GESELLSCHAFT I Impfpolitik

Vergangene Tage telefonierte ich mit dem Journalisten-Kollegen Frank Sieren in Beijing. Als erstes sagte er freudestrahlend: „Ich bin geimpft.“ Ende März waren in Beijing Diplomaten und Korrespondenten dran. Alles sei sehr unbürokratisch und effizient verlaufen. In der Kabine wartete eine Krankenschwester mit Übersetzer. „In 90 Sekunden war alles vorbei“.  Danach noch zu einer 30minütigen Beobachtung in einen Warteraum mit kostenlosem Essen und Getränken- das war´s.

Aber nicht nur bevorzugte Ausländer werden geimpft, sondern auch die heimische Bevölkerung im Alter zwischen 18 und 59 Jahren. Die Impfmaschinerie, die in China erst langsam angefangen hat, kommt nun immer mehr in Fahrt. Wurden im Februar nur 1,5 Millionen Menschen täglich geimpft, so waren es Ende März fast sechs Millionen. Anfang März hat Vizepremier Sun Chunlan in einer Videokonferenz die lokalen Behörden die regionalen und lokalen Behörden in die Pflicht genommen. „Ensure that the vaccination goals and tasks are completed on schedule”, forderte sie.

Die Ziele sind inzwischen klar definiert: Bis zur Jahresmitte sollen 40 Prozent der Bevölkerung geimpft sein. Das wären immerhin 560 Millionen Menschen, bis Mitte 2022 sollen dann 70-80 Prozent aller Chinesen sein. Dann wäre wohl die berühmte und erhoffte Herdenimmunität erreicht. Gao Fu, Chef des Center for Disease Control (CDC), sagte gegenüber dem Sender CGTN: „We hope that China can take the lead in achieving herd immunity in the world.”
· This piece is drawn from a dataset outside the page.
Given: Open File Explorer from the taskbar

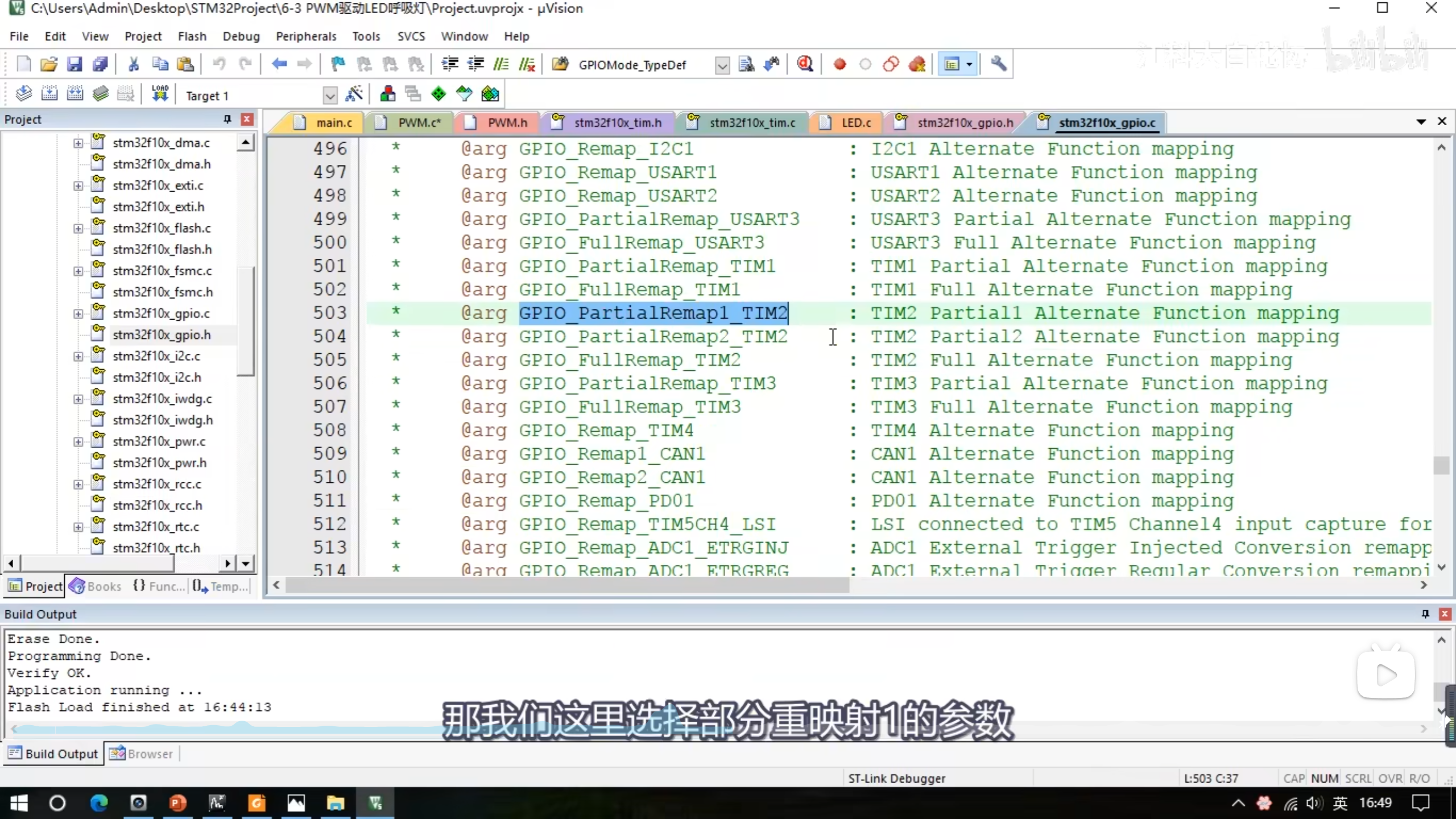Looking at the screenshot, I should (335, 803).
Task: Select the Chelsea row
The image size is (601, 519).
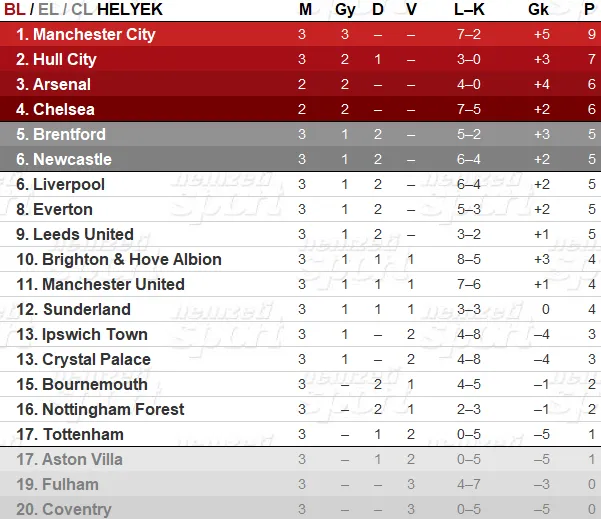Action: [300, 109]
Doch auf dem Weg dorthin gibt es vor allem zwei Probleme zu lösen. Da ist zum einen die zögernde Bevölkerung. Xie Youhua, Virologe an der Fudan Universität in Shanghai, sagt: „Ordinary people may not feel an urgent need to get the vaccine.” Der Fluch des Erfolges: Da sich das Leben in China schon fast normalisiert hat, sehen viele nicht die Notwendigkeit, sich impfen zu lassen. Die Behörden reagieren auf diese lasche Einstellung mit Zuckerbrot und Peitsche. Letztere spüren vor allem Staatsbedienstete, die Sanktionen befürchten müssen, wenn sie sich nicht impfen lassen. Dem normalen Bürger droht bei Impfverweigerung ein negativer Eintrag im „Health Code System“, was den Zugang zu Kinos, Restaurants und vor allem Verkehrsmitteln versperren würde. Zuckerbrot hingegen bekommen zum Beispiel die 1,8 Millionen Bewohner des Beijinger Bezirks Daxing in Form von Gutscheinen, die sie bei Lebensmittel-Filialisten einlösen können.

Zweites Problem bei der Erreichung der ambitionierten Impfziele: Steht genügend Impfstoff zur Verfügung? Vier wurden bislang zugelassen: Zwei von Sinopharm, jeweils einer von Sinovac und CanSino, wobei die Effizienzquoten der vier Stoffe deutlich auseinander liegen. Ein fünfter Impfstoff (entwickelt von der Chinese Academy of Sciences und Anhui Zhifei Longcom Biopharma) hat vor kurzem eine Notfall-Zulassung erhalten und 17 weitere sind in der Forschungs-Pipeline. Die Unternehmen mit den zugelassenen Vakzinen haben bislang folgende Produktionsziele ausgegeben: Sinopharm will dieses Jahr rund eine Milliarde Dosen herstellen, Sinovac gar zwei Milliarden und CanSino 500 Millionen. Das würde ausreichen, um alle Chinesen zu impfen – und es wäre sogar noch einiges für den Export übrig – Stichwort: Impfdiplomatie.